Activity: Retype every entry exactly, down to the last character.

*** Available records ***

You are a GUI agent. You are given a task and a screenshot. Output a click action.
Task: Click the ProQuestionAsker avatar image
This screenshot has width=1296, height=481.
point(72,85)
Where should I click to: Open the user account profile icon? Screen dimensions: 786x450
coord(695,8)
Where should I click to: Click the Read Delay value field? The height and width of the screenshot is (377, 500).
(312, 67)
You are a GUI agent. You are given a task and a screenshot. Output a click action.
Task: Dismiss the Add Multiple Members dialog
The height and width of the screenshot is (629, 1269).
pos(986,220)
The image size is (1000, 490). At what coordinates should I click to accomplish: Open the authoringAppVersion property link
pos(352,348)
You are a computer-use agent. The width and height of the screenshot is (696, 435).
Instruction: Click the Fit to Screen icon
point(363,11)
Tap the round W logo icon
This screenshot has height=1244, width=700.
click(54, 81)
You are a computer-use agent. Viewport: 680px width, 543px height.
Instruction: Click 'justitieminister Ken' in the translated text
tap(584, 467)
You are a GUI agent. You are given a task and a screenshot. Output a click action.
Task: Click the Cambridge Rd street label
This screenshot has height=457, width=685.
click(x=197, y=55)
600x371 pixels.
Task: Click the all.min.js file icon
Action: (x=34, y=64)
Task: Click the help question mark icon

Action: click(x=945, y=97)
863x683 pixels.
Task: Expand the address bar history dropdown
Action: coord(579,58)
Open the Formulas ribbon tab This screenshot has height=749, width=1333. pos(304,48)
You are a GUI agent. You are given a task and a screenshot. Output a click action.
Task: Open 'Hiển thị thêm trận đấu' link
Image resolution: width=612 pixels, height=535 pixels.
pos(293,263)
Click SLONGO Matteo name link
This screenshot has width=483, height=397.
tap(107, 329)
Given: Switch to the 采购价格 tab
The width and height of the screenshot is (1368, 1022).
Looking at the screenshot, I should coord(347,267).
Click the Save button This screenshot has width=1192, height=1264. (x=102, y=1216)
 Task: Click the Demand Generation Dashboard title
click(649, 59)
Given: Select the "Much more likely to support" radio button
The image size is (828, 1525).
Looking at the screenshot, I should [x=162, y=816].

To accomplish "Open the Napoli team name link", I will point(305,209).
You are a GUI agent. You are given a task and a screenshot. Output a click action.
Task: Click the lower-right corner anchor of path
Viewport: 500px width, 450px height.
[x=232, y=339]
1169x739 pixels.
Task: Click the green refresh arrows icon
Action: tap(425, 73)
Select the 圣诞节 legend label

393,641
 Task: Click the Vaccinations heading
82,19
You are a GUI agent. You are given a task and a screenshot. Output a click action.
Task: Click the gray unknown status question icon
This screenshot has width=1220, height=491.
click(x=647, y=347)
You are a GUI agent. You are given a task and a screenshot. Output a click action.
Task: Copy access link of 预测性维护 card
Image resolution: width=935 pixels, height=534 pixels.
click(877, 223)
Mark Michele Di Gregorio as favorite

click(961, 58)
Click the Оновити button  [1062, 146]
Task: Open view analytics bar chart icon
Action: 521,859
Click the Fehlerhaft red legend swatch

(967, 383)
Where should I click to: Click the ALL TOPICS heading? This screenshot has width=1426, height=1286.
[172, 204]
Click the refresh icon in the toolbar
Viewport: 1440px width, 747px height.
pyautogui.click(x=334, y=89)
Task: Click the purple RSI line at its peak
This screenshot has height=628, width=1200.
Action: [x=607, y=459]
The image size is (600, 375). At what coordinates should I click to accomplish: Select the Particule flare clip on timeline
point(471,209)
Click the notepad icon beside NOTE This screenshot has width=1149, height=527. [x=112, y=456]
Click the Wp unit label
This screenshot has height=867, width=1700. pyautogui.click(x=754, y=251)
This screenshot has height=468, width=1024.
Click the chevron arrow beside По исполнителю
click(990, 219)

*** End of Available records ***

Written response:
You are a GUI agent. You are given a task and a screenshot. Output a click action.
Task: Click the ProQuestionAsker avatar image
This screenshot has width=1296, height=481.
point(72,85)
Where should I click to: Open the user account profile icon? Screen dimensions: 786x450
coord(695,8)
Where should I click to: Click the Read Delay value field? The height and width of the screenshot is (377, 500).
(312, 67)
You are a GUI agent. You are given a task and a screenshot. Output a click action.
Task: Dismiss the Add Multiple Members dialog
The height and width of the screenshot is (629, 1269).
pos(986,220)
The image size is (1000, 490). At what coordinates should I click to accomplish: Open the authoringAppVersion property link
pos(352,348)
You are a computer-use agent. The width and height of the screenshot is (696, 435).
Instruction: Click the Fit to Screen icon
point(363,11)
Tap the round W logo icon
This screenshot has height=1244, width=700.
click(54, 81)
You are a computer-use agent. Viewport: 680px width, 543px height.
Instruction: Click 'justitieminister Ken' in the translated text
tap(584, 467)
You are a GUI agent. You are given a task and a screenshot. Output a click action.
Task: Click the Cambridge Rd street label
This screenshot has height=457, width=685.
click(x=197, y=55)
600x371 pixels.
Task: Click the all.min.js file icon
Action: (x=34, y=64)
Task: Click the help question mark icon

Action: click(x=945, y=97)
863x683 pixels.
Task: Expand the address bar history dropdown
Action: coord(579,58)
Open the Formulas ribbon tab This screenshot has height=749, width=1333. pos(304,48)
You are a GUI agent. You are given a task and a screenshot. Output a click action.
Task: Open 'Hiển thị thêm trận đấu' link
Image resolution: width=612 pixels, height=535 pixels.
pos(293,263)
Click SLONGO Matteo name link
This screenshot has width=483, height=397.
tap(107, 329)
Given: Switch to the 采购价格 tab
The width and height of the screenshot is (1368, 1022).
Looking at the screenshot, I should coord(347,267).
Click the Save button This screenshot has width=1192, height=1264. (x=102, y=1216)
 Task: Click the Demand Generation Dashboard title
click(649, 59)
Given: Select the "Much more likely to support" radio button
The image size is (828, 1525).
Looking at the screenshot, I should [x=162, y=816].

To accomplish "Open the Napoli team name link", I will point(305,209).
You are a GUI agent. You are given a task and a screenshot. Output a click action.
Task: Click the lower-right corner anchor of path
Viewport: 500px width, 450px height.
[x=232, y=339]
1169x739 pixels.
Task: Click the green refresh arrows icon
Action: tap(425, 73)
Select the 圣诞节 legend label

393,641
 Task: Click the Vaccinations heading
82,19
You are a GUI agent. You are given a task and a screenshot. Output a click action.
Task: Click the gray unknown status question icon
This screenshot has width=1220, height=491.
click(x=647, y=347)
You are a GUI agent. You are given a task and a screenshot. Output a click action.
Task: Copy access link of 预测性维护 card
Image resolution: width=935 pixels, height=534 pixels.
click(877, 223)
Mark Michele Di Gregorio as favorite

click(961, 58)
Click the Оновити button  [1062, 146]
Task: Open view analytics bar chart icon
Action: 521,859
Click the Fehlerhaft red legend swatch

(967, 383)
Where should I click to: Click the ALL TOPICS heading? This screenshot has width=1426, height=1286.
[172, 204]
Click the refresh icon in the toolbar
Viewport: 1440px width, 747px height.
pyautogui.click(x=334, y=89)
Task: Click the purple RSI line at its peak
This screenshot has height=628, width=1200.
Action: [x=607, y=459]
The image size is (600, 375). At what coordinates should I click to accomplish: Select the Particule flare clip on timeline
point(471,209)
Click the notepad icon beside NOTE This screenshot has width=1149, height=527. [x=112, y=456]
Click the Wp unit label
This screenshot has height=867, width=1700. pyautogui.click(x=754, y=251)
This screenshot has height=468, width=1024.
Click the chevron arrow beside По исполнителю
click(990, 219)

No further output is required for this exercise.